2023.12.29 ON AIR

朝ドラで話題の音楽「ブギ・ウギ」ってなんだろうvol.3

ON AIR LIST
1.It’s All Right Baby/Big Joe Turner & Pete Johnson
2.Boogie Woogie Country Girl/Big Joe Turner
3.Choo-Choo Ch’ Boogie/Louis Jordan
4.Ain’t That Just Like a Woman (They’ll Do It Every Time)/Louis Jordan
5.Guitar Boogie/Les Paul And His Trio

今年最後の放送です。
NHKTVの朝ドラ「ブギウギ」をやっているのでブギウギの特集を連続でやっているのですが、ドラマも佳境に入ってきましたね。
今回はブギウギ特集の3回目。
先々週聴いてもらったピート・ジョンソン、アルバート・アモンズ、ミード・ルクス・ルイスの3人のピアニストが有名プロデューサー、ジョン・ハモンド主催のコンサート「フロム・スピリチュアルズ・トゥ・スイング」でブギ・ピアノを披露したことで白人層にもブギが人気となり一大ブギ・ブームになりました。
その「フロム・スピリチュアルズ・トゥ・スイング」にピート・ジョンソンと出演したシンガー、ジョー・ターナーもブギウギのブームの中で有名になっていったシンガーです。元々はジャズ・クラブのバーテンダーをやっていて「歌うバーテンダー」なんて呼ばれていたらしいです。
ではまず、その1938年の「フロム・スピリチュアルズ・トゥ・スイング」のライヴ録音からピート・ジョンソンとジョー・ターナーがデュオでやっているブギの曲です。体がデカかったのでビッグ・ジョー・ターナーと呼ばれていました。1938年の録音で録音状態はあまり良くないですが聞いてください。
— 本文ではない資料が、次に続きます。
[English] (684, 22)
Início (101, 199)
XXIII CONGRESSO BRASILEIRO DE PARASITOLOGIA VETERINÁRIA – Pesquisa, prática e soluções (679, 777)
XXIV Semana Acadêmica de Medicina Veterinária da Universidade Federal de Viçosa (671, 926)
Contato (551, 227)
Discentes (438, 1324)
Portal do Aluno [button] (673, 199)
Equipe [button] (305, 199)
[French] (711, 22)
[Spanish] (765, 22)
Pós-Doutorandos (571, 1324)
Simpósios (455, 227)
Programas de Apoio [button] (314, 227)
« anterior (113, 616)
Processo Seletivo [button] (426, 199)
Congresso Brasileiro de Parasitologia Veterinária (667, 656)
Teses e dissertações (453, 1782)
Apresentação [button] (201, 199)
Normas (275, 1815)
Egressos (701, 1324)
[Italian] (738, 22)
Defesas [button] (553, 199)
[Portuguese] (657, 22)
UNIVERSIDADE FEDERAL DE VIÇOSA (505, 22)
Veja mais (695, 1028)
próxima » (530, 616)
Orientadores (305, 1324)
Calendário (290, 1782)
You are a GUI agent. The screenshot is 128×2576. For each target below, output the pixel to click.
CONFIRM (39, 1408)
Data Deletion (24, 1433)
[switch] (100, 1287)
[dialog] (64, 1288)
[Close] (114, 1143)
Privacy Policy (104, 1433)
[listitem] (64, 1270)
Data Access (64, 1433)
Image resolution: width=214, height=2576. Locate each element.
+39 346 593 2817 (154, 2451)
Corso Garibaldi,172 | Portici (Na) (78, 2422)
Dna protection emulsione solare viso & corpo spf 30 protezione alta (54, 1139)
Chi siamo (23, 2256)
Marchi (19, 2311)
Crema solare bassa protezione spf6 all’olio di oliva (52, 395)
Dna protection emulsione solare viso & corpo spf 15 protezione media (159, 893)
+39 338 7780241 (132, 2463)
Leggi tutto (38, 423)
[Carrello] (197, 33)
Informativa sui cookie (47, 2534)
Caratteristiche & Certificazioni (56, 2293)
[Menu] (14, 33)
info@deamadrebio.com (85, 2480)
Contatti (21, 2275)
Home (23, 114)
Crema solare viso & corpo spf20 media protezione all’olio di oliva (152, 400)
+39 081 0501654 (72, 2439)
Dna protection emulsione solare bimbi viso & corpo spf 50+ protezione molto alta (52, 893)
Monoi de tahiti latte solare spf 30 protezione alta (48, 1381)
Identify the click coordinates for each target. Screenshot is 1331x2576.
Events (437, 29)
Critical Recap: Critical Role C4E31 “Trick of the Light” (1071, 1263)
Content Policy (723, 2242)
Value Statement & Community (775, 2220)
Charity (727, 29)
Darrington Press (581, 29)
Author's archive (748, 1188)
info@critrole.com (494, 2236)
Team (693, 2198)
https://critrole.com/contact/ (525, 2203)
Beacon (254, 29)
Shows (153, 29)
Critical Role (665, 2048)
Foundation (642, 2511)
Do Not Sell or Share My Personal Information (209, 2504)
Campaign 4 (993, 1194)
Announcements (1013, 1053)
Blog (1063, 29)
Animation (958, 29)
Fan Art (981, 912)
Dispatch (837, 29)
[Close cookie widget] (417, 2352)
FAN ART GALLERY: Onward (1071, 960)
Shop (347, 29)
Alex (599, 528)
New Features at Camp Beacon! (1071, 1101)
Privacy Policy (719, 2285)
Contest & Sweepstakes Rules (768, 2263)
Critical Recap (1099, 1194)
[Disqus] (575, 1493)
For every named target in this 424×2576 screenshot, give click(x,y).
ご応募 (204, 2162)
1.It’s All Right Baby/Big Joe Turner & Pete Johnson

ビッグ・ジョー・ターナーはジャズ・シンガーでもありR&Bシンガーでもあり、R&Rシンガーとも呼ばれ、かなり長く歌手として成功した人ですが、彼が歌っている感じは全くいつの時代も変わっていません。つまり、ブギというリズムが少し形を変えていつの時代にもあったからだと思います。いまの曲から20年近く経った1955年、ロックロールが人気の頃にも彼はブギウギと名のついた曲を歌ってヒットを出しています。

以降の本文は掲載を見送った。